Importance  A recently published study of national data by McGrath et al in 2014 showed increased risk of schizophrenia (SCZ) in offspring associated with both early and delayed parental age, consistent with a U-shaped relationship. However, it remains unclear if the risk to the child is due to psychosocial factors associated with parental age or if those at higher risk for SCZ tend to have children at an earlier or later age.

Objective  To determine if there is a genetic association between SCZ and age at first birth (AFB) using genetically informative but independently ascertained data sets.

Design, Setting, and Participants  This investigation used multiple independent genome-wide association study data sets. The SCZ sample comprised 18 957 SCZ cases and 22 673 controls in a genome-wide association study from the second phase of the Psychiatric Genomics Consortium, and the AFB sample comprised 12 247 genotyped women measured for AFB from the following 4 community cohorts: Estonia (Estonian Genome Center Biobank, University of Tartu), the Netherlands (LifeLines Cohort Study), Sweden (Swedish Twin Registry), and the United Kingdom (TwinsUK). Schizophrenia genetic risk for each woman in the AFB community sample was estimated using genetic effects inferred from the SCZ genome-wide association study.

Main Outcomes and Measures  We tested if SCZ genetic risk was a significant predictor of response variables based on published polynomial functions that described the relationship between maternal age and SCZ risk in offspring in Denmark. We substituted AFB for maternal age in these functions, one of which was corrected for the age of the father, and found that the fit was superior for the model without adjustment for the father’s age.
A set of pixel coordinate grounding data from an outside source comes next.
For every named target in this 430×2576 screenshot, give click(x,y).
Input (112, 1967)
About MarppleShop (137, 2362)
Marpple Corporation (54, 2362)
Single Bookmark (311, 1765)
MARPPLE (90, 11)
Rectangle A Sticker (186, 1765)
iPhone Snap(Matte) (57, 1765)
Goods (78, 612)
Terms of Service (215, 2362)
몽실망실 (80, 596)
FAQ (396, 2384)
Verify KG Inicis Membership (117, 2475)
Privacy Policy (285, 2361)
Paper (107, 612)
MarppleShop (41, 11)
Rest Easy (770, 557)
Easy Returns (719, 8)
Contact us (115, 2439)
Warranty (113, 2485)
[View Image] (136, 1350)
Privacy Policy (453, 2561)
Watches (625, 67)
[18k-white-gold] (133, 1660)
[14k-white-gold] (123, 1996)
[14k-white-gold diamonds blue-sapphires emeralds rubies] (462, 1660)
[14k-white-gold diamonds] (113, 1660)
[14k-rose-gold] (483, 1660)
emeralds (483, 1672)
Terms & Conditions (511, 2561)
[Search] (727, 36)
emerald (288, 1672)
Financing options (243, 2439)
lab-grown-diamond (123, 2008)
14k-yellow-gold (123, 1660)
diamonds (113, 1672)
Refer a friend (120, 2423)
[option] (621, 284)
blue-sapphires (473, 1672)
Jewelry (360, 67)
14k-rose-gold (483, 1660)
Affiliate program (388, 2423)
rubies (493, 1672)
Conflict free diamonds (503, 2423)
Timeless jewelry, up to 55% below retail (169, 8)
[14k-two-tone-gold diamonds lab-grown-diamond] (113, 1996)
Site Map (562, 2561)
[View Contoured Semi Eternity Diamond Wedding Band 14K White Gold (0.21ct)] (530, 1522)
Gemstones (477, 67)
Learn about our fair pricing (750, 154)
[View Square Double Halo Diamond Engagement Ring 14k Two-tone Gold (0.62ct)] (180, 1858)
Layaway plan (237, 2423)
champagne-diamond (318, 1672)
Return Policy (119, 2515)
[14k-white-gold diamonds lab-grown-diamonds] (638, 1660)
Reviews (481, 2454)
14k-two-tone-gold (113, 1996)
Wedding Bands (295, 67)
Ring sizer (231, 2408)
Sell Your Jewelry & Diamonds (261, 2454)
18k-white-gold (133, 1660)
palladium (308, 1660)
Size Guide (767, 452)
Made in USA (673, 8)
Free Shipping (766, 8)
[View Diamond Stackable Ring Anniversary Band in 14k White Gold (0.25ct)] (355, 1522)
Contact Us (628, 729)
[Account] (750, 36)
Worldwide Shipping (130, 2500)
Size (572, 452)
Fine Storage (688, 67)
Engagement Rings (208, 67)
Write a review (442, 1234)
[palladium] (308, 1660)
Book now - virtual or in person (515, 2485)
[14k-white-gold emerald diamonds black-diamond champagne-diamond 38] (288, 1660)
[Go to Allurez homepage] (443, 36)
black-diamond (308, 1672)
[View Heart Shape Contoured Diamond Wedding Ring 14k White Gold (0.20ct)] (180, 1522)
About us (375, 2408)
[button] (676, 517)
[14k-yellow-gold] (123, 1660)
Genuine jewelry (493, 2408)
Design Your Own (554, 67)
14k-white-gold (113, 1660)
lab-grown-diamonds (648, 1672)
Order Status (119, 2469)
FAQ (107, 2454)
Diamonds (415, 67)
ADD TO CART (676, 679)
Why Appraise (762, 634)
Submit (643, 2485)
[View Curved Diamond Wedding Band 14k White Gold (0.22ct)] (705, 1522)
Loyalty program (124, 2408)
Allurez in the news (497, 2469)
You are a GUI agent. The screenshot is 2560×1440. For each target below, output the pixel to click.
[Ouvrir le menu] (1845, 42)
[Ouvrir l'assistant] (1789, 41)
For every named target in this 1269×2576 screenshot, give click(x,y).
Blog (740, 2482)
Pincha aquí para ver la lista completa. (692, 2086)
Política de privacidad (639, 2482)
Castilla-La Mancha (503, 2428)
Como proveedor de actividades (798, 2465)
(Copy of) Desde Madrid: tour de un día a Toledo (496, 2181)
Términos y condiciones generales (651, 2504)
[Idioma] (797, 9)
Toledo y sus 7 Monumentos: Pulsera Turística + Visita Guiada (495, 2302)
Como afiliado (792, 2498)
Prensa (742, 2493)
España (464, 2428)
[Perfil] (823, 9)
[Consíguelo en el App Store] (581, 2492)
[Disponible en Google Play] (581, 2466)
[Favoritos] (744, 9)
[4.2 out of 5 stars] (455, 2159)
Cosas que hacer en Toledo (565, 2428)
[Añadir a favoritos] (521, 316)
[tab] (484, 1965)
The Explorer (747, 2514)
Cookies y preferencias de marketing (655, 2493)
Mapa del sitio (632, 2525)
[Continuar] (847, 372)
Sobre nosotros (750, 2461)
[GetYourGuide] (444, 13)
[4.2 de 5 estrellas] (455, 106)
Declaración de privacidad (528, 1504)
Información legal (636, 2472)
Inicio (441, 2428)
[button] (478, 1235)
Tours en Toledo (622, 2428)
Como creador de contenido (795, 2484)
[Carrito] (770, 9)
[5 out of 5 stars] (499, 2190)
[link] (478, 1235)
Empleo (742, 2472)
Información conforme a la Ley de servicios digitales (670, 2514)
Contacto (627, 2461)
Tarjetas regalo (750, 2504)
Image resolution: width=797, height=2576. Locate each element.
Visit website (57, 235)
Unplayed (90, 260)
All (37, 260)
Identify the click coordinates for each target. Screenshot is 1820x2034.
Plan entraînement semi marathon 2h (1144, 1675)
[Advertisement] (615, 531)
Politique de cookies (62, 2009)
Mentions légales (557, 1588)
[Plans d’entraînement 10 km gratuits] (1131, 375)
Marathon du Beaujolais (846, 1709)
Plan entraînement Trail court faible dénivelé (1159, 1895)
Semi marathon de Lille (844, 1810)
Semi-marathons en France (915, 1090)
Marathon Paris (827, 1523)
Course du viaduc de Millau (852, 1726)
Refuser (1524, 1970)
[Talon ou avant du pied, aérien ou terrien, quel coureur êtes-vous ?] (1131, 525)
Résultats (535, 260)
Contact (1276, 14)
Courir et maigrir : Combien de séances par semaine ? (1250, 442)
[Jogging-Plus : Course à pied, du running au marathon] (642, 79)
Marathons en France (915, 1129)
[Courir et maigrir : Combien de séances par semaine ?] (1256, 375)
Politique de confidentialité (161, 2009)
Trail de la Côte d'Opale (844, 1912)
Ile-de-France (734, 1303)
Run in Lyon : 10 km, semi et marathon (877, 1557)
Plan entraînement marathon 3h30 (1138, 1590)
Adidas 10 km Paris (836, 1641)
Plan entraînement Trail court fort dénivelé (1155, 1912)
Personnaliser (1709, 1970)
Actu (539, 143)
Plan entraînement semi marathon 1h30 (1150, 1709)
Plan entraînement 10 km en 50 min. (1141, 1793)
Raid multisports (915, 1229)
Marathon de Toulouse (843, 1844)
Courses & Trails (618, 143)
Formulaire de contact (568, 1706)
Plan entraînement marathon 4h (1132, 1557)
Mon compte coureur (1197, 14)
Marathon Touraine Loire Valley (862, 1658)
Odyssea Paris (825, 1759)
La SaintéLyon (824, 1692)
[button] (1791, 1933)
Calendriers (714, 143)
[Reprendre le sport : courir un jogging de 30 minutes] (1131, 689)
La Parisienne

Results  We observed a U-shaped relationship between SCZ risk and AFB in the community cohorts, consistent with the previously reported relationship between SCZ risk in offspring and maternal age when not adjusted for the age of the father. We confirmed that SCZ risk profile scores significantly predicted the response variables (coefficient of determination R2 = 1.1E-03, P = 4.1E-04), reflecting the published relationship between maternal age and SCZ risk in offspring by McGrath et al in 2014.

Conclusions and Relevance  This study provides evidence for a significant overlap between genetic factors associated with risk of SCZ and genetic factors associated with AFB. It has been reported that SCZ risk associated with increased maternal age is explained by the age of the father and that de novo mutations that occur more frequently in the germline of older men are the underlying causal mechanism. This explanation may need to be revised if, as suggested herein and if replicated in future studies, there is also increased genetic risk of SCZ in older mothers.